AU CARREFOUR DES MÉMOIRES
DE 1923 À 2023 : COMMÉMORATIONS DU TRAITÉ DE LAUSANNE
Colloque international
De Lausanne 1923
à Lausanne 2023
Quel avenir pour les peuples exclus du Traité de Lausanne en 1923 ?
État des lieux et perspectives
Dans le cadre des commémorations du Traité de Lausanne « Au carrefour des mémoires ». L’Association pour la promotion du Fonds Kurde Ismet Chérif Vanly (AFKIV) organise un colloque international, en collaboration avec l’Institut Kurde de Paris, l’Association Suisse Arménie et la Ville de Lausanne pour débattre des effets et des conséquences du Traité un siècle après sa signature.

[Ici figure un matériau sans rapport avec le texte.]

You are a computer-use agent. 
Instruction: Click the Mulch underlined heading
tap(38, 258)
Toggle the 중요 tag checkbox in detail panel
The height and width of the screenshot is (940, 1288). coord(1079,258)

Après la chute de l’Empire ottoman, les Kurdes ont connu pour la première fois, il y a plus de 100 ans, la possibilité de bénéficier d’un territoire autonome grâce au Traité de Sèvres (1920), au lendemain de la Première Guerre mondiale. Traité qui n’a jamais été ratifié. Avec ce traité, « on a donc créé à Paris une Arménie indépendante sans Arméniens, un Kurdistan autonome sur papier et, au surplus, amputé ces deux entités des deux-tiers de leurs territoires » comme disait Ismet Chérif Vanly, l’intellectuel kurde lausannois.
Les Arméniens et les Kurdes, qui étaient agréés à la Conférence de la paix à Sèvres, n’ont pas été invités, même à titre d’observateurs en 1923 à Lausanne. Il va pourtant s’agir, à Lausanne, de leurs intérêts vitaux et de leur destin. Compte tenu des promesses qui leur ont été faites par les puissances sorties victorieuses de la guerre, cette attitude est interprétée comme une trahison, une lâcheté, que d’autres appellent « raison d’État ».
Un siècle plus tard, restant coincés dans les États-nations de la région, les Kurdes espèrent surmonter les effets du Traité de Lausanne qui, en 1923, a remplacé celui de Sèvres. Depuis lors le peuple kurde lutte pour être reconnu en tant que nation ayant sa culture et voulant une patrie libre.
Aujourd’hui, l’enjeu est de tourner la page noire de 1923 afin que la paix et la démocratie s’instaurent dans la région.
Ce colloque rassemblera donc chercheur·se·s, historien·ne·s, juristes et politologues de tous horizons pour répondre aux différentes questions que le Traité soulève encore aujourd’hui.